Esistono tanti Franco Battiato, tante sfaccettature, tante epoche, esiste il Battiato prog, esiste quello rock, elettro, pop, cantautorale. Esistono un'infinità di Battiato, tante quante sono le emozioni che in questa vita è riuscito a regalare ai suoi ascoltatori. Ha scritto canzoni che oggi sono un caposaldo della musica italiana, ha scritto canzoni che in tanti non conoscono, ma che sarebbe bello potessero tornare prepotentemente nella vita di chi ha amato le sue cose più note, ha scritto cover che ormai vanno al di là del concetto di cover, avendo ormai una vita propria, esiste il Battiato mistico, quello delle canzoni iraniane, quello di Shock in my town, l'avanguardista, quello di quel trittico fenomenale che sono stati "L'era del cinghiale bianco", "Patriots" e "La voce del padrone".

Quando qualche anno fa (un bel po' di anni fa, ormai) riascoltai il Battiato pre-cose-che-conosciamo-tutti ne rimasi incantato. Come si resta incantati dai bianchi di Battisti, per dire, o dalla scoperta dell'esistenza di Enzo Carella. Una sorpresa che nel caso di Battiato ingigantiva ancora di più (si può? Chissà) la sua statura. Se esistesse un Olimpo lui sarebbe senza dubbio lì, dio tra i pochi dei che dall'alto guarda, sempre curioso, quello che avviene sotto di lui, ripercorrendo, perché no, la strada che lo ha visto sperimentare, "poppeggiare" ("E più si cresce e più mestieri nuovi, gli artisti pop, i manifesti ai muri"), cambiare, parlare di passaggi, di prospettive, mai piegarsi, scioccare.

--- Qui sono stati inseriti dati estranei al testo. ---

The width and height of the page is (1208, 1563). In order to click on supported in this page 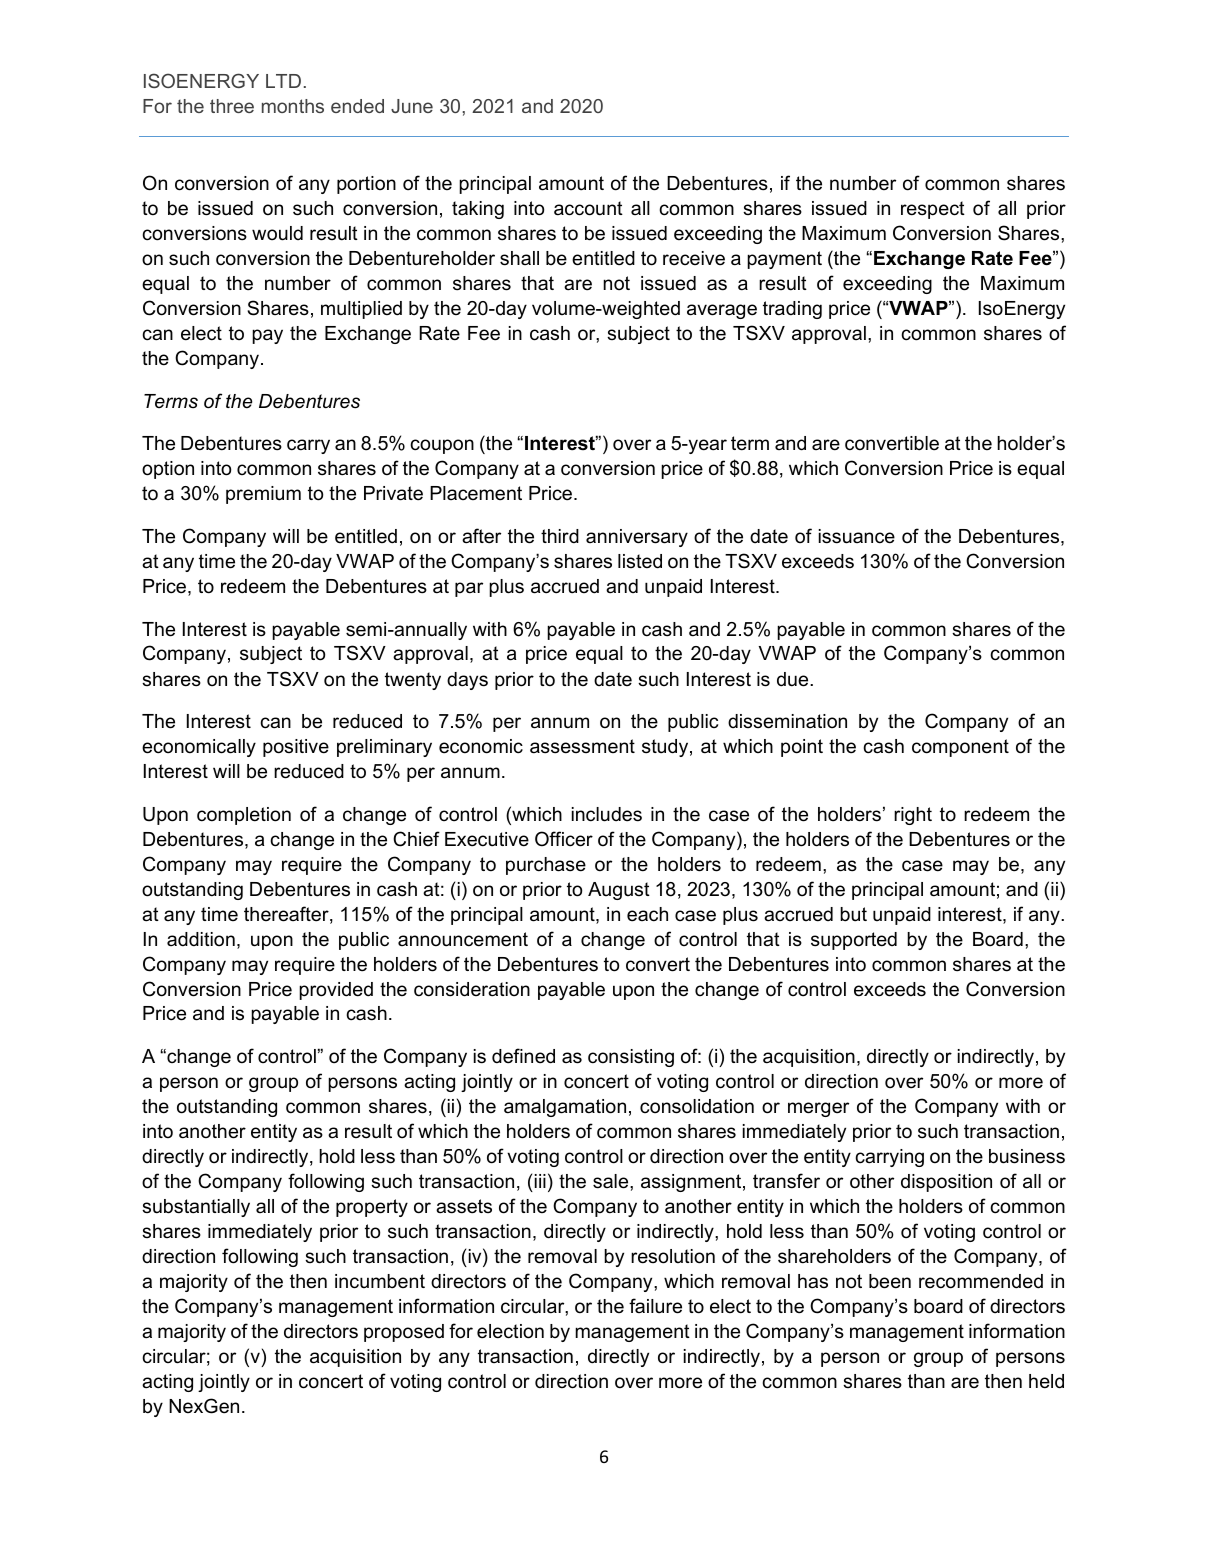, I will do `click(854, 941)`.
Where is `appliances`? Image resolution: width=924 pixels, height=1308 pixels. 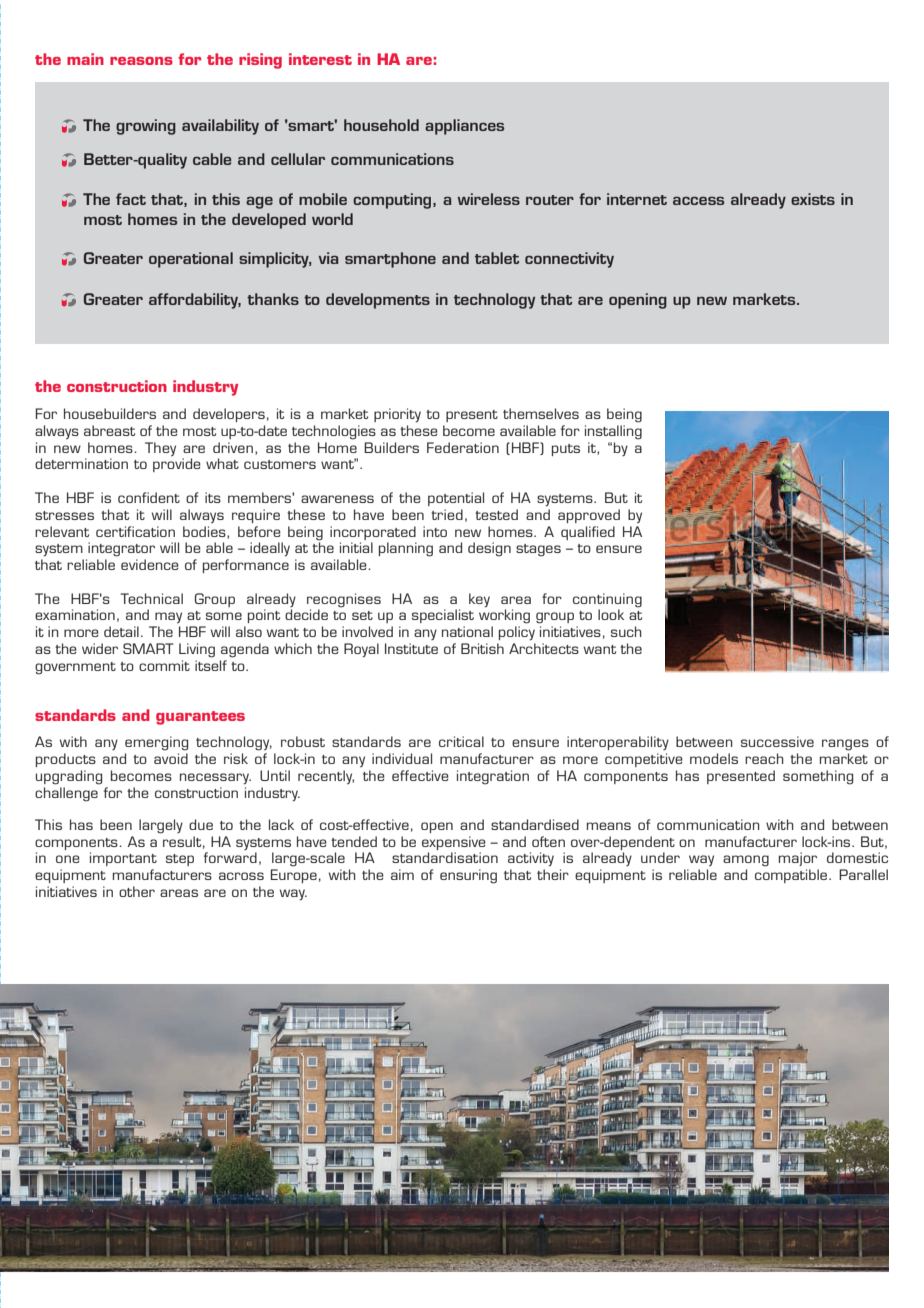 appliances is located at coordinates (464, 127).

Era il 1972 e in quel capolavoro che è Fetus c'era una canzone che si chiama "Una cellula" e per chiudere un pezzo su di lui: "Cambieranno le mie cellule e il mio corpo nuova vita avrà. Le molecole che ho guaste, colpa dell'ereditarietà, sarò una cellula fra motori. Come una cellula vivrò. Viaggeremo più veloci della luce intorno al sole, come macchine del tempo contro il tempo che non vuole. Sarò una cellula fra motori come una cellula vivrò". Addio Maestro e grazie per la musica che ci hai lasciato.